WORK ITEM:
Present each line of the entries below that holds the word "agent".
<<<<
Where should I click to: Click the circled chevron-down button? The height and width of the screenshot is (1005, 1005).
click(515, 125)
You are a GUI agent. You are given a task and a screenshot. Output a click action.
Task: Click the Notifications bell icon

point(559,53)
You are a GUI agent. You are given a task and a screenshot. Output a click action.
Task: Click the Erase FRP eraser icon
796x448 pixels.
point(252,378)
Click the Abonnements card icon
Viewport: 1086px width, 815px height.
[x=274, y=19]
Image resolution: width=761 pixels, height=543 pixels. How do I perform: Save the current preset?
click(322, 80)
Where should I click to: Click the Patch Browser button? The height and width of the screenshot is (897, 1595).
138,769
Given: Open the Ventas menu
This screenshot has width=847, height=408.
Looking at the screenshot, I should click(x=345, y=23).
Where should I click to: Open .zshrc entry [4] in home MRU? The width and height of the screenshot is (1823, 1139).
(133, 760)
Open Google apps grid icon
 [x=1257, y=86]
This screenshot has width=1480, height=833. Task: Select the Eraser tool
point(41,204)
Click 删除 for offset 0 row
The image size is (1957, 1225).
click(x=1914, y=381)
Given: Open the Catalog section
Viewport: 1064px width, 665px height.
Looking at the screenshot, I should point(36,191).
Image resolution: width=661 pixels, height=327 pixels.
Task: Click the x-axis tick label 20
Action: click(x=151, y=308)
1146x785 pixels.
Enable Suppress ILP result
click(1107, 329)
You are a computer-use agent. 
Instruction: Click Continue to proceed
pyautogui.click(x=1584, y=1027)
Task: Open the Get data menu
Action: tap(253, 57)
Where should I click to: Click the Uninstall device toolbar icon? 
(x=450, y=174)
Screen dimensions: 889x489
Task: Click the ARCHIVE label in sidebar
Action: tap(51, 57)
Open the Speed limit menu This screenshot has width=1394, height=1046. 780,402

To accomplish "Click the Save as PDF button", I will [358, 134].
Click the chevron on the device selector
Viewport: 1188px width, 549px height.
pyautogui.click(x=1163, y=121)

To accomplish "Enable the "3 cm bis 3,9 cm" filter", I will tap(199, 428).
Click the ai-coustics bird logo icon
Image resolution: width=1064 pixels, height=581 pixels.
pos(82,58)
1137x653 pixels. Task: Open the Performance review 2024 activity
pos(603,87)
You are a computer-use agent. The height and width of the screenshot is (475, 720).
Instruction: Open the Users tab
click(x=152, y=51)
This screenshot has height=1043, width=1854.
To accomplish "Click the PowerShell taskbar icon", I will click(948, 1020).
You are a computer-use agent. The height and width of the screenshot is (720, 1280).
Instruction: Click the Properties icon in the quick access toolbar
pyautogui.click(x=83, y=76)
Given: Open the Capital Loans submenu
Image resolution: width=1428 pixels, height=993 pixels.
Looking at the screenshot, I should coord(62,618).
>>>>
COMPLETED EXERCISE:
You are a GUI agent. You are given a task and a screenshot. Output a click action.
You are a GUI agent. You are given a task and a screenshot. Output a click action.
You are a computer-use agent. 
You are a computer-use agent. The height and width of the screenshot is (475, 720).
You are a computer-use agent. The height and width of the screenshot is (720, 1280).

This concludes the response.